Confidences d’automne

de

Mohamed Loakira




Un poème-récit qui nous met sur la voie des sept stations spirituelles ou sensuelles
d’un poète et écrivain transgresseur.


Mohamed Loakira est né en 1945 à Marrakech. Poète et écrivain, il est membre de groupes et collectifs culturels, s'intéresse et écrit sur les arts plastiques au Maroc.


Il a assumé dans l'administration marocaine plusieurs responsabilités, notamment  la direction des arts au ministère de la  Culture.

Il est lauréat du Prix Grand Atlas, poésie, 1995 et du Prix Grand Atlas, roman, 2010.



Après la trilogie comprenant ″L’esplanade des saints & Cie″, ″A corps perdu″ et ″L’inavouable″ (Prix Grand-Atlas, 2010), Mohamed Loakira revient à demeure et renoue avec ses premières amours, à savoir le poème-récit. Mais un retour caractérisé par l’aller-jusqu’au-bout de la transgression et la remise en question de l’écriture bien installée dans les clichés et le verbeux.
 
Confidences d’automne″ est un texte presque testamentaire d’un JE qui raconte (ou se raconte) le vécu d’une mémoire, le reste ordinaire à brûler par les deux bouts et le départ proche d’un viveur invétéré, bien attaché à la vie (même de merde). Il quémande ″une durée additionnelle pour jouir encore de la grâce conférée et se sentir en sursis parmi les baladins″, avant de prendre la tangente sur la pointe des pieds.

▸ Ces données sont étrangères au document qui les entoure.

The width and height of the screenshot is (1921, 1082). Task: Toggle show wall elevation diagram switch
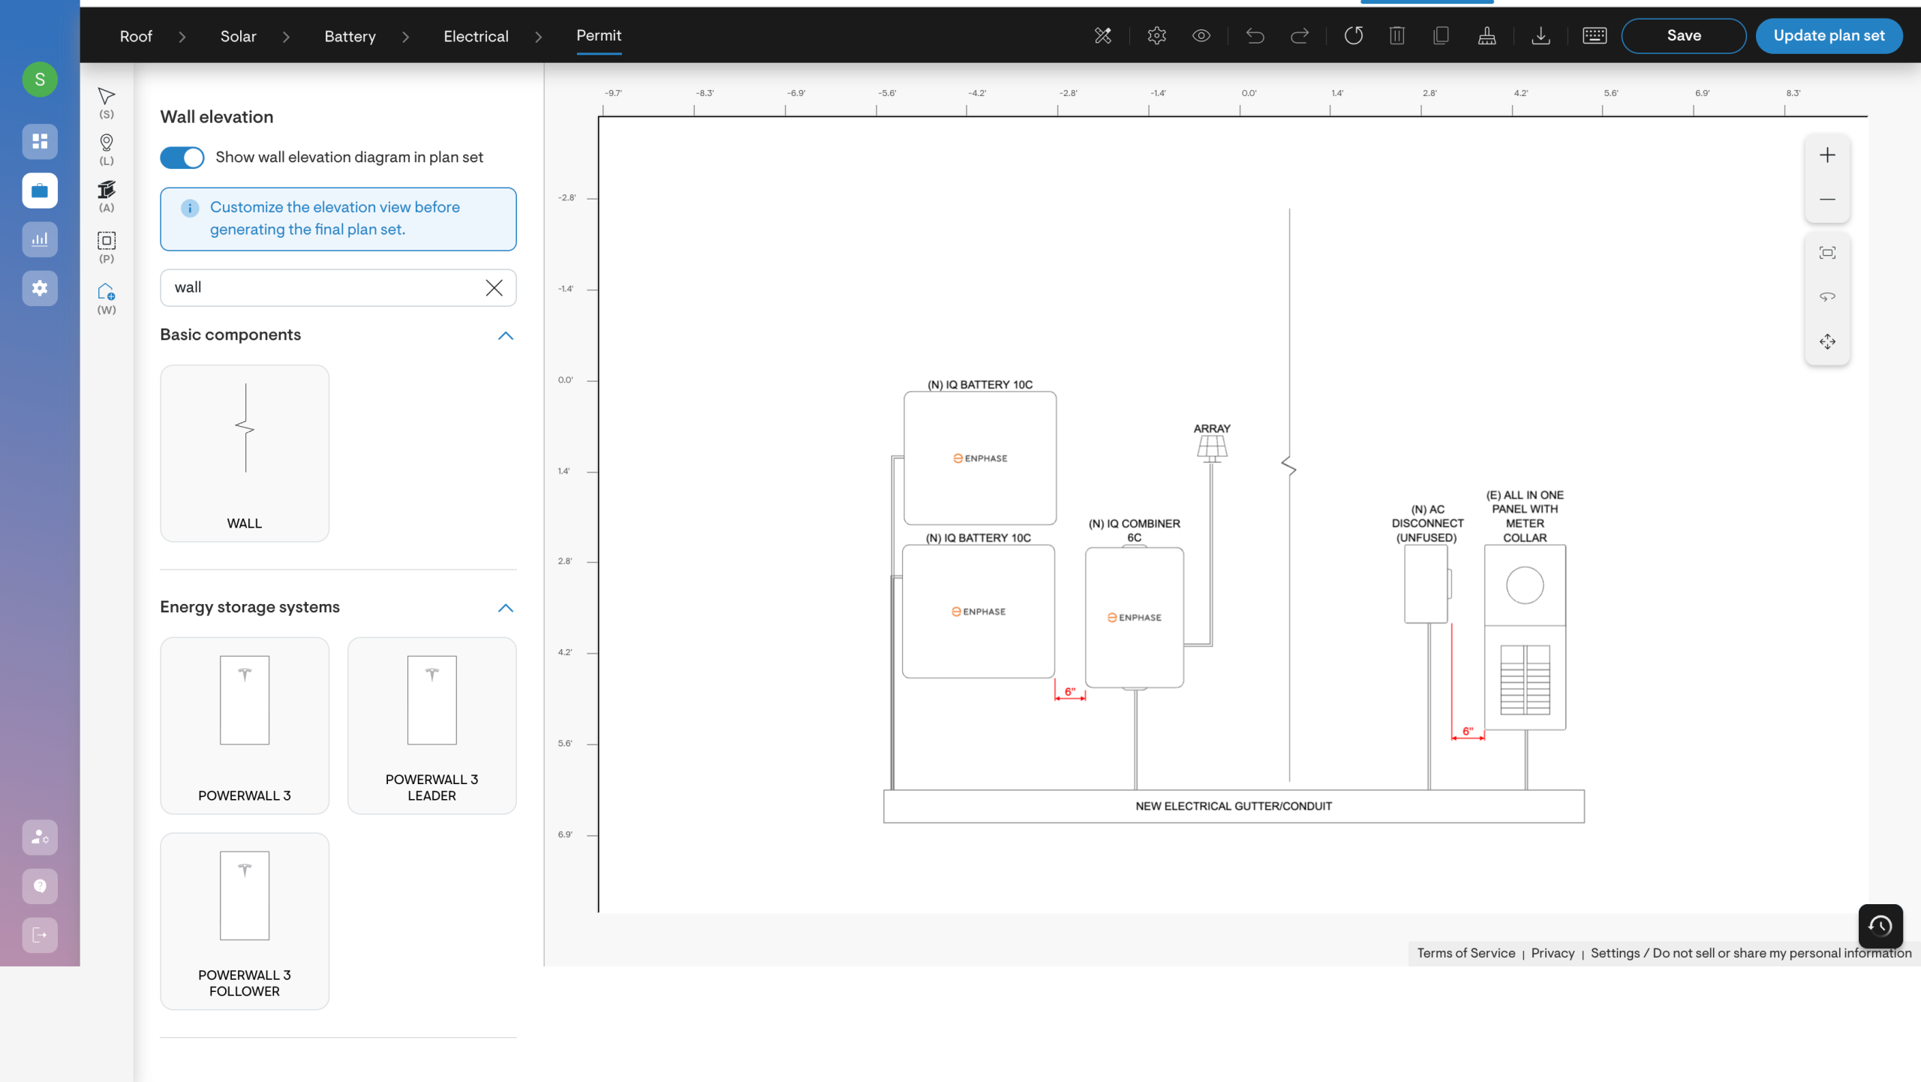(182, 158)
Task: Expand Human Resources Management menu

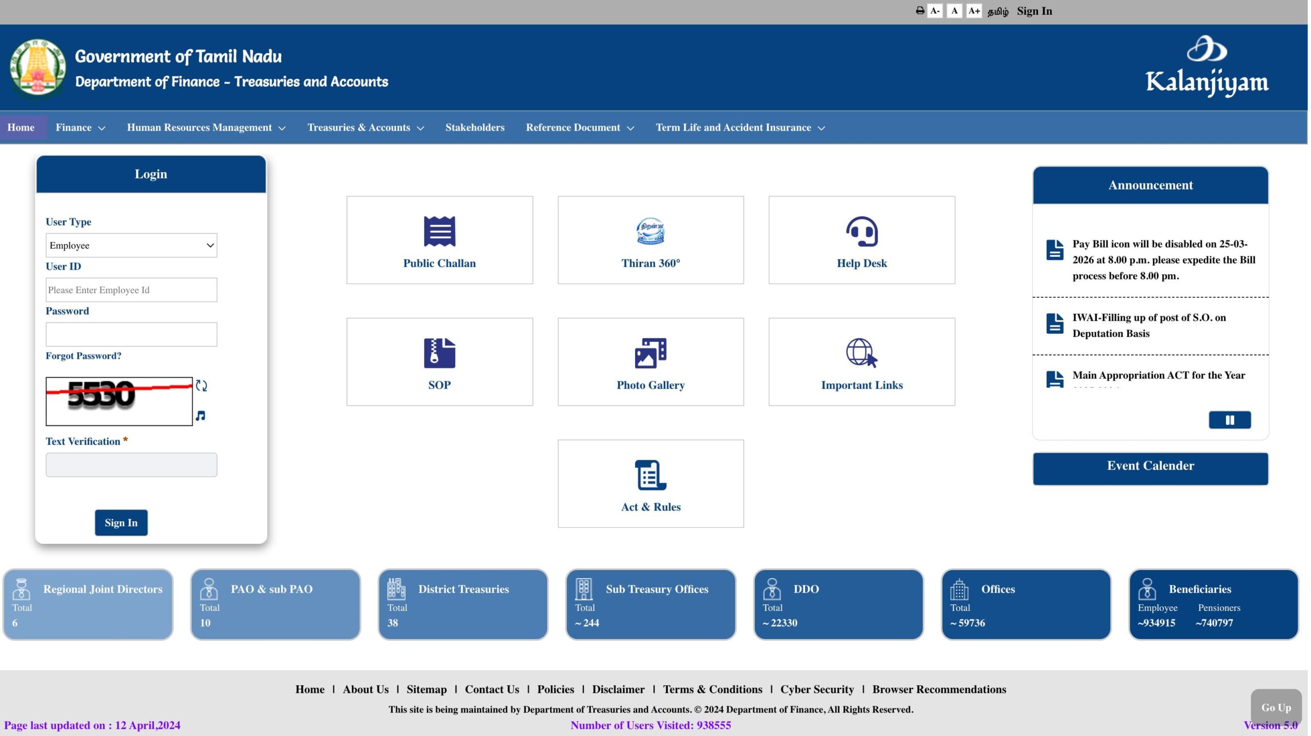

Au-delà du temps et de l’espace, ce JE, "au carrefour de l’adieu", dialogue avec celui qui fut lui-même, interpelle les pronoms (tu, il, elle, nous) et marque des rebondissements, tant en arrière qu’en avant, "jusqu’à cogner de front l’insupportable véracité".

Il s’arrêtera sur "les berceuses prénatales", le sein partagé avec des demi-frères et des demi-sœurs, les amours aussi immatures que véhémentes, les claques et autres revers.

Il rappellera l’effervescence des "années de feu, de sang, des joies des mains s’ouvrant larges" pour contester, afficher ses revendications "verbe à l’impératif sur écran en carton" et remettre tout et rien en question.

Il insistera sur l’origine et la nature de cette hargne : "non caprices de jeunesse, mais certitudes premières" puisque "on n’est que trop sérieux quand on a vingt ans".

M. Loakira  pousse cette conversation intérieure au point de vivre la mort, une mort imprévisible, sentir les mains des laveurs lors des "ultimes ablutions" et s’inventer les souvenirs de "la parenthèse tombale", aussi bien au paradis qu’en enfer.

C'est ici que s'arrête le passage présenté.